I wrote yesterday’s post months ago, not knowing exactly what would come next when I wrote down the rest of my own story.  I left myself staring down into that abyss and feeling forced to jump into it with no protection or safety plan in place.  And then today in our Bible study we talked about Joseph.  And we were asked to imagine what he would have felt like at the bottom of that pit.  The list of emotions rattled off of my tongue almost too easily and with yesterday’s entry fresh in my mind, I knew why.  Joseph’s pit and my abyss.  Finding myself abandoned, betrayed and rejected by the ones I loved and trusted the most.  Powerless and with no escape from the deep and dark consequences of someone else’s decisions looming heavily over my own life, pressing me relentlessly towards that hole.  No one and nothing offering to rescue me.  All that I knew and all that I was behind me.  Stripped bare of the covering and cloak of my family, my previous identity.  Staring into an unknown future that seemed unlikely to bear any resemblance to the bright one that my young mind had conceived would be mine.
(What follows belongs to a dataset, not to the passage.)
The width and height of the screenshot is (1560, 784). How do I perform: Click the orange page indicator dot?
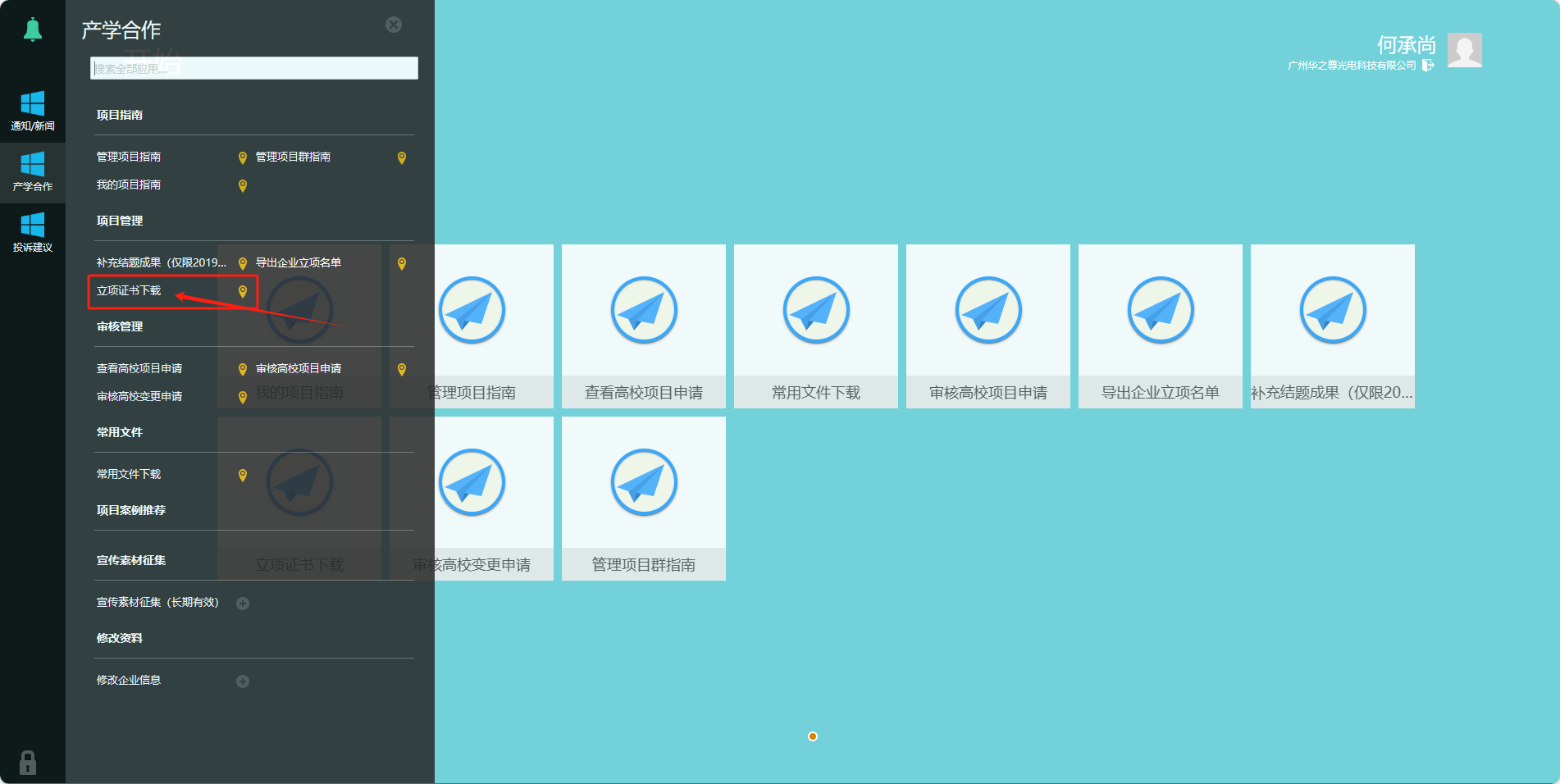pos(812,736)
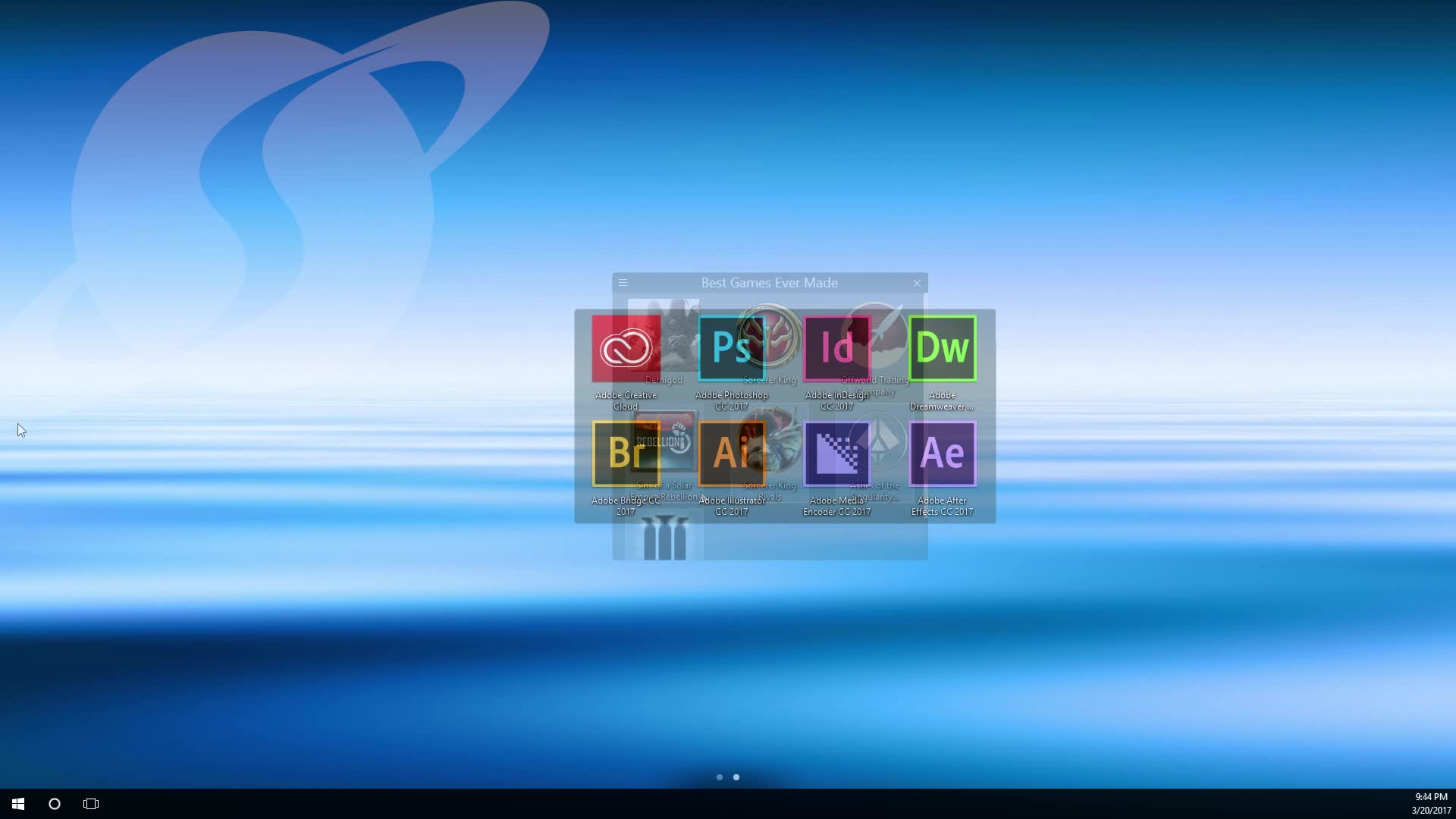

And yet as we contemplated this story this morning, I could not help but think of a verse in Psalms:

He lifted me out of the pit of despair, out of the mud and the mire. He set my feet on solid ground and steadied me as I walked along.

Of course, if you know the story of Joseph you know this scene at the well is not the ending of his trials but it is also not the death of his triumphs.  After he endures many more difficulties he eventually and miraculously ascends from slave to become established as ruler.  He ends up being able to save his people from death by starvation and reconciles graciously with his family.  God literally lifted Joseph out of that pit and then steadied his footsteps as he walked out his very difficult circumstances.  God didn’t spare him from suffering in his life, but that doesn’t mean that God had abandoned him or forgotten him. We know that because God also did not spare his own son from suffering. Isaiah the prophet tells us this of Jesus:

Yet it was the will of the LORD to crush him; he has put him to grief; when his soul makes an offering for guilt, he shall see his offspring; he shall prolong his days; the will of the LORD shall prosper in his hand. Isaiah 53:10

And Joseph’s life in some ways is a foreshadow of Jesus’. Joseph was crushed and grieved beyond what seems bearable but God used his suffering to bring about redemption and a fruitful future for his people.  Every hardship was turned around for the good.

But it took a very, very long time.  For now, I am somewhere in the middle of that very, very long time.  And 20 years ago, after I walked into my mom’s living room and saw that baby on that couch I was just starting that very, very long time.

Have you ever found yourself in a pit?  Did someone rescue you? Did the place you found yourself “rescued” to look like a rescue at the time?